What should you check with your Insurer?
- Do you have Covid-19 cover under public liability? Legal costs can be incurred should you be faced with a negligence claim from a service user. The average legal cost for a negligence claim is £6-7k. The cover should have an appropriate limit and perhaps a retroactive date to it to ensure you are covered for the pandemic period.
- Make sure the basis of public liability cover is appropriate with a high enough limit to cover any potential claims.
- The cover should include investigation and legal costs should you be investigated by bodies such as the CQC, Charity Commission or the Inquiry themselves.
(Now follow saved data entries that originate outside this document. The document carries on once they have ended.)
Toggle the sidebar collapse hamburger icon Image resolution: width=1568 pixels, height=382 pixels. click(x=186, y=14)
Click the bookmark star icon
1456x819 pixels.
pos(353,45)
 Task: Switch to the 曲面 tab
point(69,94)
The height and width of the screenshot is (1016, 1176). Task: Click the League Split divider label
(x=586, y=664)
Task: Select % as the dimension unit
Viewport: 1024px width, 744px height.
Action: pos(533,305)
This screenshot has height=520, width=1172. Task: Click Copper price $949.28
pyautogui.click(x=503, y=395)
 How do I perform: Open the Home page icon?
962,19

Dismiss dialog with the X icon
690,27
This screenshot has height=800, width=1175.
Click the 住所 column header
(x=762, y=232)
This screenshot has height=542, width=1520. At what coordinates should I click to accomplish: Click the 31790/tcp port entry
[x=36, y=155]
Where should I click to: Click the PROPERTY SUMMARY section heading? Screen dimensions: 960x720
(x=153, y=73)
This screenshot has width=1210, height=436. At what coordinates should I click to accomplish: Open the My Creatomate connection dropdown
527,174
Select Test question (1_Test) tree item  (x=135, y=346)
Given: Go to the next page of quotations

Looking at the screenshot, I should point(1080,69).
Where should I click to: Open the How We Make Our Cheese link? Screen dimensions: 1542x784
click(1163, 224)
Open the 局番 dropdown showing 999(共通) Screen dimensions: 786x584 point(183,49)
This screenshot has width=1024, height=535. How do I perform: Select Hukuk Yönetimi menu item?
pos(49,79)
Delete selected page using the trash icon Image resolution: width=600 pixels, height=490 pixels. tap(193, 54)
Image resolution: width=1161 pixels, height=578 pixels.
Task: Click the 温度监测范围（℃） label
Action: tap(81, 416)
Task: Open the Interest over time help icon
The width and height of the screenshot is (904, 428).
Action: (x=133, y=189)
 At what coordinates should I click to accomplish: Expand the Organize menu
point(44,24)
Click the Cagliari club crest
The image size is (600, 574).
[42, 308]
Now is the time to review your insurance policy. If we see noise coming out of the inquiry in due course, the cost for insurance cover will likely increase in price.
How can care organisations fund participation in the Inquiry?
- Insurance cover, if triggered.
- Funding from the Inquiry is possible – however it has a limited budget. The cover tends to be reserved for charitable or not for profit organisations.
- An industry body.
If you are interested as an organisation in taking part in the Inquiry, should you do anything now?
- Decide whether you might be a Core Participant or an evidence provider.
- Take steps to ringfence any evidence that may be required. Don’t destroy any documents that could be relevant
Legal advice can help you with this.
If you are considering whether to take part in your own right, now is also the time to contact your industry or umbrella organisation.